■ EXCERPT TO READ ■
* * * *
# Expats and travellers can vote in US SuperTuesday Primaries



## lfin

It is interesting that US travelers have an opportunity to vote in the Presidential Primary.

Should you be travelling and have not gotten a chance to vote in the Democratic Primary in your home State, DemocratsAbroad, officially considered the 51st in the Party, is electing its delegates on Feb. 5 (Super Tuesday and Carnevale!) at the following locations.

You must bring a proof of age (since you have to be 18 by Nov.4, 2008) and an address that you are using while in Italy. You can register and vote at the following polls and places:

Voting centers in Italy will be open from 4 - 9 pm on February 5, 2008 where you can cast a ballot in-person. Please be sure to bring a valid ID to the voting center (ex: US passport, US driver's license, Italian ID card).

Voting center locations:

Bologna
Tuesday, February 5 16:00 – 21:00
University of California Study Center, Via Val d’Aposa 7
For more information, contact [email protected]

Florence
Tuesday, February 5 16:00 – 21:00
Syracuse University, 15, Piazza Savaronola
For more information, contact [email protected]

Milan
Tuesday, February 5 16:00 – 21:00
Il Centro Lingua Italiana, Via Brera, 11
For more information, contact [email protected]

Rome
Tuesday, February 5 16:00 – 21:00
St. Paul’s Within the Walls, Via Napoli, 58
For more information, contact [email protected] 


Since RepublicansAbroad is organized differently, that organization does not acknowledge their supporters living/travelling abroad.

Lisa


----------
* * * *
Target position records:
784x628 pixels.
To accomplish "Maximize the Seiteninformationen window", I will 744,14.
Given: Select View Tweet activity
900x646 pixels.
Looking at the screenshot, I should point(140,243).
* * * *
■ GIVEN PROBLEM ■
In the forum post about expats voting in the Super Tuesday primaries, what address is given for the Rome voting center?

■ EXERCISE RESULT ■
St. Paul’s Within the Walls, Via Napoli, 58